18 years of Bruce Sterling blogging at Wired magazine
April 29, 2021 1:39 PM   Subscribe

Beyond the Beyond was Bruce Sterling's blog at Wired Magazine. If you search for Wired + Bruce Sterling, you'll get an index of some of his traditional pieces for the magazine. But you have to dig around to find this stuff, which Sterling describes as "more of a novelist's "commonplace book," sometimes almost a designer mood board." The blog was discontinued in July, 2020, after eighteen years, or as BS put it, "old enough to vote."

It's rather like Edison's legendary labor, testing possible filaments for use in light-bulbs. Edison tried thousands of these newfangled little threads, and he used to say that everybody but him got tired of the fruitless labor. I'm inclined to believe that Edison secretly enjoyed that work, that he tried a lot of filaments that were just private jokes; that he really enjoyed watching weird materials glow and fry in an electric arc.

I used to toss a lot of stuff into the blog that looked "funny," but a lot of it was testing the very idea of significance. "Does this odd thing I found matter to anyone in any way whatsoever?" Will there be a public response of some kind to this? You can never get that response from a diary, a notebook, a studio corkboard. A blog, though, has an alternating current; so maybe some little meme will catch on and glow.


Wired magazine's indexing and archiving of old content is uniformly terrible and incomplete. This will probably go away soon, or maybe it will stick around for decades.
posted by mecran01 (9 comments total) 14 users marked this as a favorite
 
as a one time devotee of wired it certainly influenced my world view for a while - there was a Sterling article that i have never been able to find where he talks about digital equality and access ; and the take away quote which i still use to this day is (something like) " in the future the problem will not be connecting , it will be disconnecting" - i wonder if its somewhere in those 1500 pages of blog posts ... mmm
posted by burr1545 at 3:17 PM on April 29, 2021 [2 favorites]


(on reflection i think it was before 2003 - if that apple Pray cover was '97 ) dang
posted by burr1545 at 3:23 PM on April 29, 2021 [1 favorite]


many years ago I arranged to have product from a company I worked for shipped to Sterling because he mentioned it all the time in his blog and appeared in all sorts of photos wearing them. I was super stoked to exchange some emails with him...and super disappointed that no-one at work realized the significance of it.
posted by th3ph17 at 3:29 PM on April 29, 2021 [4 favorites]

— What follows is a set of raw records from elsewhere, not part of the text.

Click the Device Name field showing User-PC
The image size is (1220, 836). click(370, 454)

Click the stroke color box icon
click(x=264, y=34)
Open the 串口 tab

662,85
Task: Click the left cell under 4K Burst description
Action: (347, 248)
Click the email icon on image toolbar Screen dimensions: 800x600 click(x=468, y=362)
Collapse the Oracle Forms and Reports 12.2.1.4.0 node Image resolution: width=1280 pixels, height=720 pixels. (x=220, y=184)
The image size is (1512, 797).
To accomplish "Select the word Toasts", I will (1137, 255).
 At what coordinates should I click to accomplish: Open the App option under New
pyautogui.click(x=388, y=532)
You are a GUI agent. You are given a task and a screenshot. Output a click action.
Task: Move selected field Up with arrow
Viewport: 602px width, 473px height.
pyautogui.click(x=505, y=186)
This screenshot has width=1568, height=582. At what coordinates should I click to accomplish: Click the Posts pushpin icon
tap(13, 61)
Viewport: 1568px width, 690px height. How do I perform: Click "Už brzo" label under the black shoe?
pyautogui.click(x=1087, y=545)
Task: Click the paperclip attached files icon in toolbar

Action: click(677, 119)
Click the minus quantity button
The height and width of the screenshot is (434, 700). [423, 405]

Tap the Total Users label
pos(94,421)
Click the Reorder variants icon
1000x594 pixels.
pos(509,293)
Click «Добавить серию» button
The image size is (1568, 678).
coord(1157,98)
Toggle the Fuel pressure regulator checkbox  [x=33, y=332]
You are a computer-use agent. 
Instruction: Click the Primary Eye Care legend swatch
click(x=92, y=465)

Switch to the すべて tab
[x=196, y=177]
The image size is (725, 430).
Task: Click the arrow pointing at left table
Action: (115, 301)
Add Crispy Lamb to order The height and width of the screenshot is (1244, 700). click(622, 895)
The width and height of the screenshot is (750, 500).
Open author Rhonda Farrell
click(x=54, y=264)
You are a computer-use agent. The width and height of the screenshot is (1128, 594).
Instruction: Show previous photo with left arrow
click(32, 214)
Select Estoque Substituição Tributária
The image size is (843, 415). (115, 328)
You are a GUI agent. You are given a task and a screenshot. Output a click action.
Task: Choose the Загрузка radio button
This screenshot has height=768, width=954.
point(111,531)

I saw him read at Powell's in Portland some time between 1993-1996. It was really cool, and he spoke like a revival preacher, and afterwards he was telling the fans that if anyone stole his laptop, it would be worthless because his hacker friends had encrypted it to the point that the hard drive would be a useless ball of molten metal if it fell into the wrong hands. Bruce Sterling is really good at being Bruce Sterling, and I'm ok with that.

He spoke with Cory Doctorow today for BookPeople in Austin, and it was loads of fun.
https://fb.watch/5b69Xw0txj/

At one point he chided Cory for picking fights on Twitter with the richest man in the world.

Here's the wired index of his non-blog articles. It appears to be working and complete!

https://www.wired.com/author/bruce-sterling/

Also:

Real futurism means staring directly into your own grave and accepting the slow but thorough obliteration of everyone and everything you know and love.

The Future? You don't want to know
posted by mecran01 at 7:03 PM on April 29, 2021 [3 favorites]


I remember as a teen when reading Wired was one of the highlights of my month, and it felt like a portal into this secret world that was almost real, or would be soon.
posted by wuwei at 7:44 PM on April 29, 2021 [4 favorites]


I was involved running the conference Webstock for a quite a while, and one of the things I'm really proud of is that we had Bruce speak twice at it. Also his wife, Jasmina Tešanović at one. We had a lot of great speakers at Webstock and Bruce was one of the few that intimidated me a little. Not at all due to his personality, but because he just seemed to operate at a different level to us mere mortals. One of the pleasures of my life was meeting with them both and being able to hang a little with them!
posted by maupuia at 9:14 PM on April 29, 2021


I used to subscribe to the Viridian Design newsletter, and the Lost Media newsletter before that, which were basically the precursors to his blog, and the former especially had a profound effect on my personal sense of aesthetics. I drifted away from reading him after he moved to a blog format, but I’ll always be grateful that he put so much of himself into the world.
posted by Kattullus at 5:46 AM on May 4, 2021


I just want to be as weird and smart as BS one day, or have the courage to be that weird, or as BS puts it, to FOLLOW YOUR WEIRD.
posted by mecran01 at 7:58 AM on May 4, 2021


In a recent bookstore virtual appearance Sterling mentioned that work he had done for free had done more for him than much of his published fiction, referring specifically to Cheap Truth, a pamphlet series from the 80s.